# Maltese & Hot Weather



## Stelkia Maltese (Jun 3, 2008)

Do you think we should take Maggie out on the boat when it 95 degrees or leave her at home in the cool air conditioning?


----------



## Stelkia Maltese (Jun 3, 2008)

We decided to leave her at home. We won't be gone too long and I think she would be more comfortable. She is in full coat and she doesn't like to get in the water.


----------



## Furbaby's Mommie (Jul 10, 2004)

QUOTE (Stelkia Maltese @ Jun 29 2008, 12:18 PM) index.php?act=findpost&pid=598092


> We decided to leave her at home. We won't be gone too long and I think she would be more comfortable. She is in full coat and she doesn't like to get in the water.[/B]


Excellent decision :biggrin:


----------



## LJSquishy (Feb 27, 2008)

*It's probably best that you left her at home, it is EXTREMELY hot and dry here today.

If you're going to take her with you another time, though, I would get some doggy sunscreen for sure.
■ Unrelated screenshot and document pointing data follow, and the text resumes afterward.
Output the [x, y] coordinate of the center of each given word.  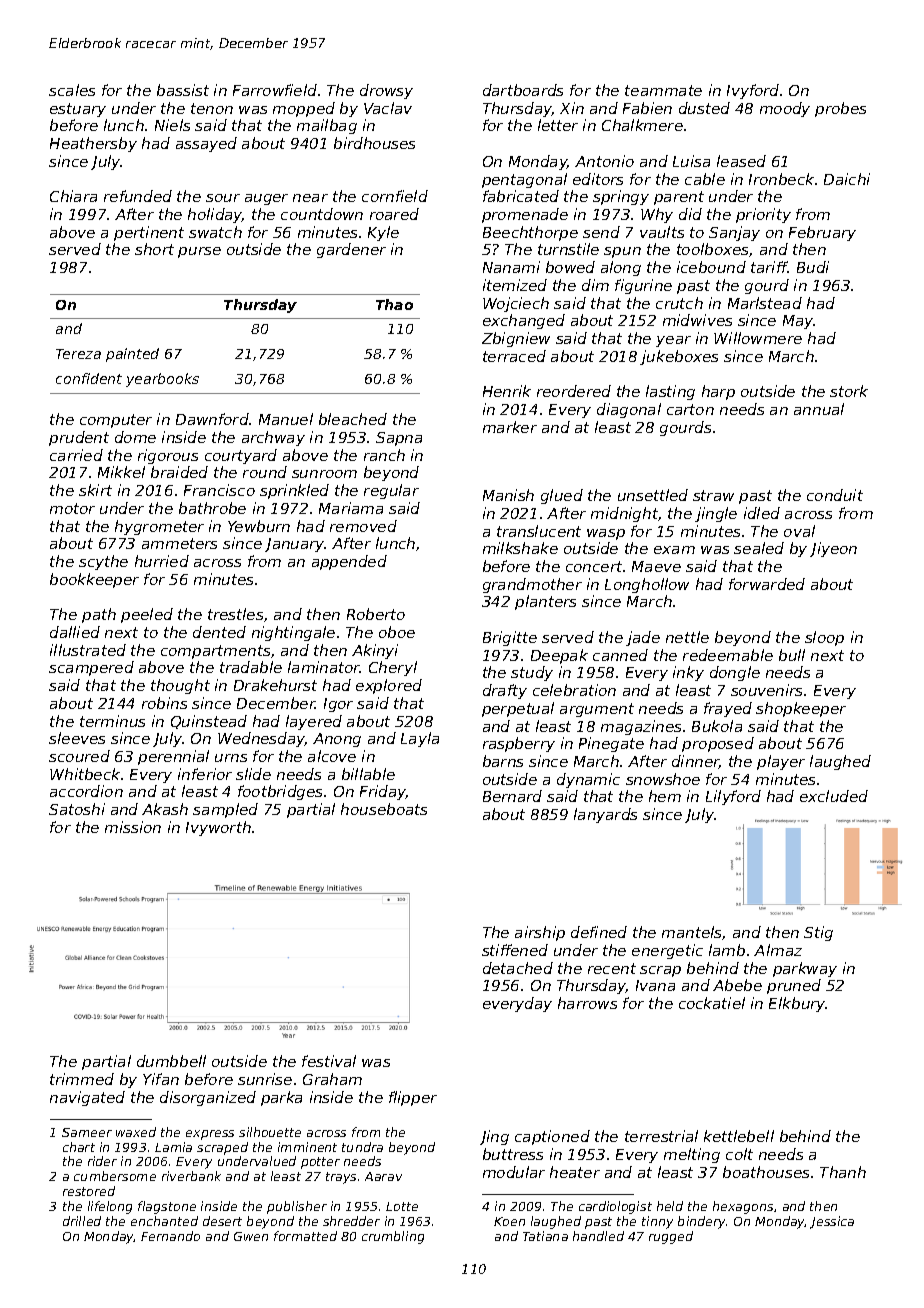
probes [840, 109]
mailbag [327, 126]
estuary [78, 110]
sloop [824, 638]
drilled [82, 1221]
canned [620, 655]
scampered [91, 668]
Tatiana [545, 1236]
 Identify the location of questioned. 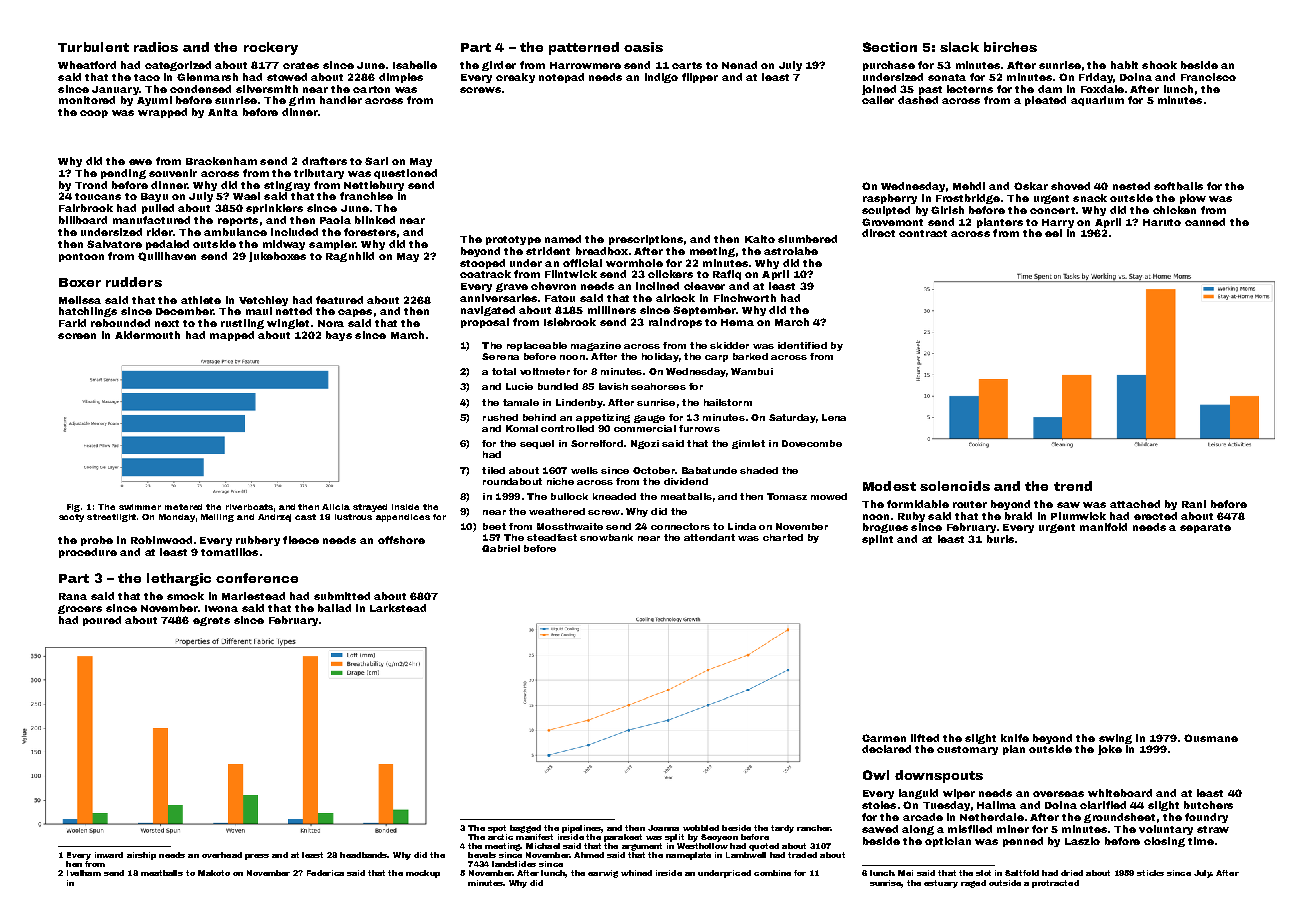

They also make the cooling vests that might help her in the heat with her full coat.*


----------



## sassy's mommy (Aug 29, 2005)

We live in FL and have a nice boat. I have found that on hot days Sassy is much better at home napping than out on the boat, miserable.


----------



## CeeCee's Mom (Sep 14, 2006)

Yes, it was a good idea to leave her in on such a hot day, especially since she is in full coat!!!!!!


----------